[PATCH] Refactored authentication mechanism

[Rede <redetin@…>]

Refactored authentication mechanism to make it possible to add custom authenticators instead always to rely on HTTP authentication mechanism.

[Rede <redetin@…>]

Patch for authentication system refactoring

[anonymous]

I was actually about to submit a similar patch, but I'm glad to see that you beat me to it.

We use ​CAS to secure our web-based applications, and I've patched Trac 0.8 to work with it. However, I'd much rather have our authentication handler be available as a plugin.

Are the following all that I'd have to do to get a CAS authentication module working?

• Create a CASLoginModule class that implements the same functionality as LoginModule (but using CAS instead of HTTP auth)
• Disable LoginModule in the [disabled_components] section of trac.ini

[Rede <redetin@…>]

Yes that is correct. In most cases you can copy "authenticate" method from auth.py and call standard_logout in logout url. Only thing you need to do is check that userlogin is valid, and if it's valid set req.authname to user and call standard_login function.

[anonymous]

I've just finished refactoring the authentication stuff in trac.web without actually having looked at your patch. Honestly forgot about it :-P Interestly, our approaches are pretty similar.

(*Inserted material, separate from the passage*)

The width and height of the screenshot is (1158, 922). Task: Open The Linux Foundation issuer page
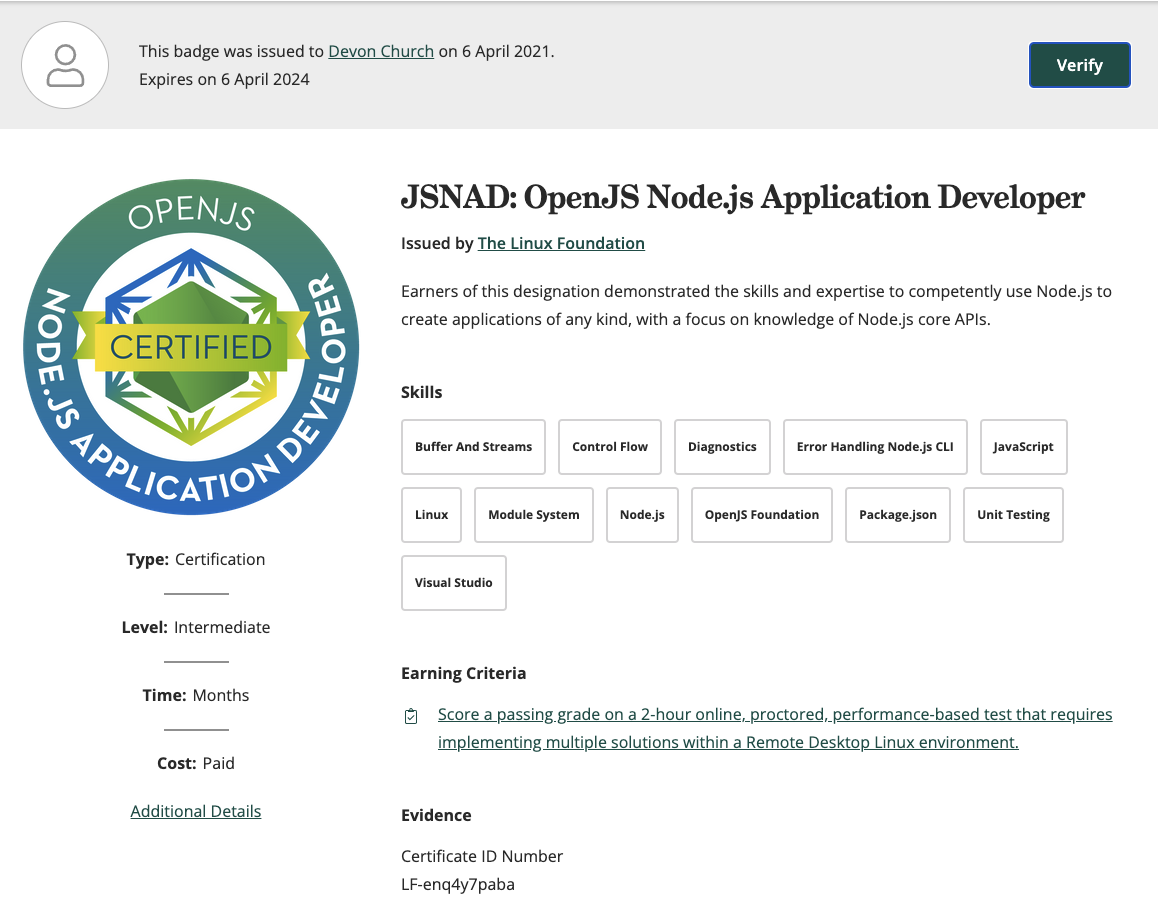561,243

I'm going to check my stuff in, though, and I suspect that it actually addresses the issue raised here, i.e. being able to replace the HTTP authentication by form-based login.

[Christopher Lenz]

Sigh. Previous comment was by me.

[Christopher Lenz]

Please check whether the changes in [2078] are enough for your use case. Reopen this ticket if you think something is missing. Thanks!

[Bruce Christensen <trac@…>]

I've reviewed the changes in [2078], and they're almost sufficient. However, I need a way to pre-process requests before the actual request handler is called to (possibly) do transparent authentication for each request, due to the way that CAS works.

If you don't want to read the book I wrote below, just take a look at the patch I've attached. It sums up things nicely.

CAS is a central web-based login system that runs on its own server. Individual applications redirect the user agent to the CAS server, but pass along a "callback URL" that CAS uses to send the user back when it's done. The CAS server uses a cookie set on its domain to remember when a user has been authenticated to provide "single sign on". When CAS redirects the user to the "callback URL", it also passes along a a random authentication ticket (just a random string). The application's server (not the user's browser) then connects to the CAS server to make sure that the ticket is valid. If it is, the app sets a cookie on its site so that it also remembers that the user is authenticated.

Here's where the need for request preprocessing appears:

1. The user accesses an application (other than Trac) that requires CAS authentication. That app redirects the user to CAS, which authenticates the user, sets a "user is authenticated" cookie, and redirects the user back to the original application, which now grants the user extra privileges.
2. Some time later, the user accesses Trac, but not at the login URL. She has already logged in to CAS, but Trac doesn't know that, so it thinks she's not logged in. If she logs in to Trac, Trac will send her to CAS, which will see the "user is authenticated cookie" and send her right back, at which point she'll be logged in to Trac.

Rather than have the user have to manually log in to Trac after she's already logged in to CAS, I'd like to have Trac do this automatically if it hasn't already tried. Here's what would happen instead:

1. The user accesses an application (other than Trac) that requires CAS authentication. That app redirects the user to CAS, which authenticates the user, sets a "user is authenticated" cookie, and redirects the user back to the original application, which now grants the user extra privileges.
2. Some time later, the user accesses Trac, but not at the login URL. The authentication module's request preprocessing handler is called. It checks a cookie to see if passthrough authentication has been attempted already, and sees that it hasn't. Since it hasn't been tried, it redirects the user to the CAS server for authentication. CAS sees that the user has already been authenticated and redirects her browser back to Trac with an authentication ticket. Trac sees the ticket, verifies it, and logs her in. This all happens automatically.

If the user wasn't already logged in to CAS, the transparent authentication attempt would still happen, but CAS would send the user's browser back to Trac with a message that says "she's not authenticated". Trac would set a cookie to remember that it tried transparent authentication and redirect the user back to the page she originally requested.

[Christopher Lenz]

It's not entirely clear to me why you can't do this preprocessing in the authenticate() method of your CAS-based IAuthenticator implementation. Can you clarify that?

If we add request preprocessors/filters, we'd need to also figure out a way to order them deterministically. Your patch will simply execute them in the order they've been imported (and thus registered). Or should we simply say that request filters may not depend on each other in any way?

[Bruce Christensen <trac@…>]

Sorry. I'm an idiot. :) The authenticate() method will work just fine. I don't know how I missed that.